**課題 A**
文書抜粋によると、成人T細胞白血病(ATL)は何の感染によって引き起こされるか答えよ。
**課題 B**
文書抜粋のうち、「慢性リンパ性白血病(CLL)の原因は不明で原因となる遺伝子も判明していない。」という語を含むところから書き始め、「は明確に特定されていません。」までを書き写せ。

##### 文書抜粋

異常なB細胞が、赤血球に対して攻撃してしまうと自己免疫性溶血性貧血(AIHA)が引き起こされるので、しばしばCLLはAIHAを合併する。AIHAを合併していればクームス試験が陽性になる。

また増殖したB細胞が他の血球の増殖を抑制してしまうため、貧血やT細胞低下による免疫低下が引き起こされる。T細胞が減るのでツベルクリン反応は陰性になる。

慢性リンパ性白血病(CLL)の原因は不明で原因となる遺伝子も判明していない。

症状がなければ経過観察、有るなら化学療法。

成人T細胞白血病(ATL)

成人T細胞白血病(leukemia)は、一般的に「ATL」と略されます。これは、HTLV-1(ヒトT細胞白血病ウイルスタイプ1)の感染によって引き起こされる血液がんの一種です。

しかし、この病気は「成人T細胞白血病/リンパ腫(Adult T-cell Leukemia/Lymphoma)」と呼ばれることもあり、この場合は「ATLL」と略されます。

ATLとATLLは、同じ疾患を指していることが多く、文脈によって略称が異なることがありますが、両方ともHTLV-1による血液のがんを指します。

HTLV-1がT細胞に侵入する正確な受容体は、HIVのCD4やCCR5/CXCR4のようには明確に特定されていません。

HTLV-1のエンベロープ糖蛋白質は、ヘルパーT細胞だけでなくキラーT細胞に対しても宿主細胞の特定の受容体または共受容体と相互作用することで感染し、異常な活性化と増殖を促進させて、免疫機能を低下させます。

悪性リンパ腫(HM)

悪性リンパ腫は、慢性リンパ性白血病と本質的に差はないが、骨髄での芽球が25%以下で増殖が主にリンパ節で行われるものを悪性リンパ腫としている。骨髄内での増殖というよりリンパ組織で増殖し腫瘍化したというニュアンス。

##########
##### 記録データ

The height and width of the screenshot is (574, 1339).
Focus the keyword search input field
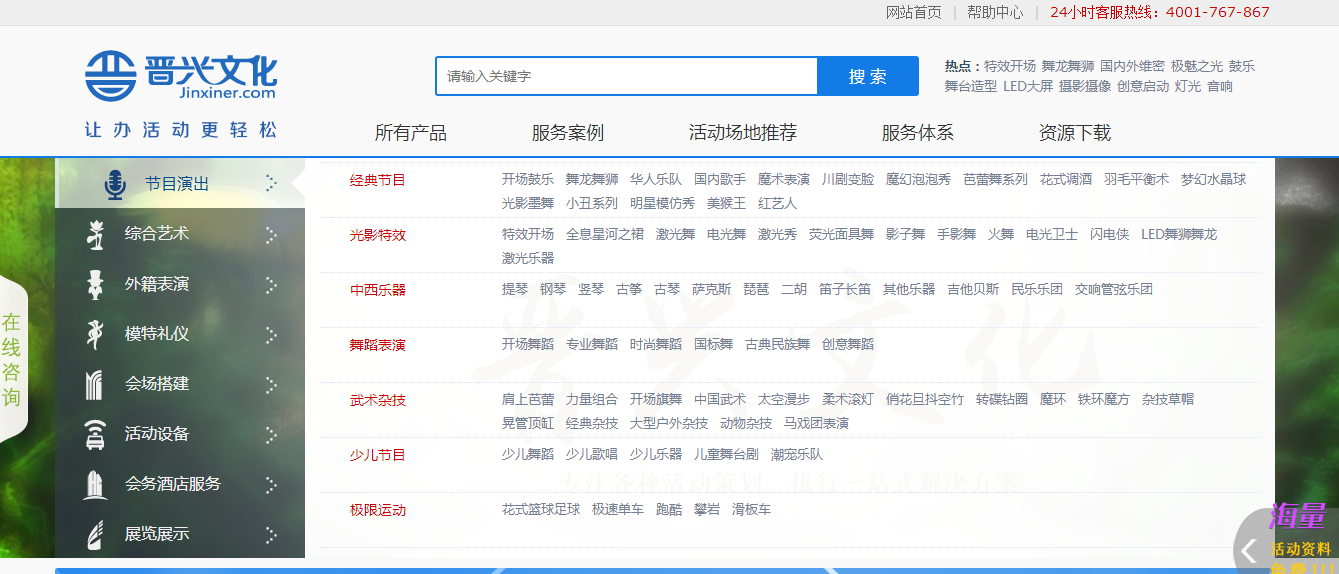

##########

**解答 A**
HTLV-1(ヒトT細胞白血病ウイルスタイプ1)の感染である。

**解答 B**
慢性リンパ性白血病(CLL)の原因は不明で原因となる遺伝子も判明していない。

症状がなければ経過観察、有るなら化学療法。

成人T細胞白血病(ATL)

成人T細胞白血病(leukemia)は、一般的に「ATL」と略されます。これは、HTLV-1(ヒトT細胞白血病ウイルスタイプ1)の感染によって引き起こされる血液がんの一種です。

しかし、この病気は「成人T細胞白血病/リンパ腫(Adult T-cell Leukemia/Lymphoma)」と呼ばれることもあり、この場合は「ATLL」と略されます。

ATLとATLLは、同じ疾患を指していることが多く、文脈によって略称が異なることがありますが、両方ともHTLV-1による血液のがんを指します。

HTLV-1がT細胞に侵入する正確な受容体は、HIVのCD4やCCR5/CXCR4のようには明確に特定されていません。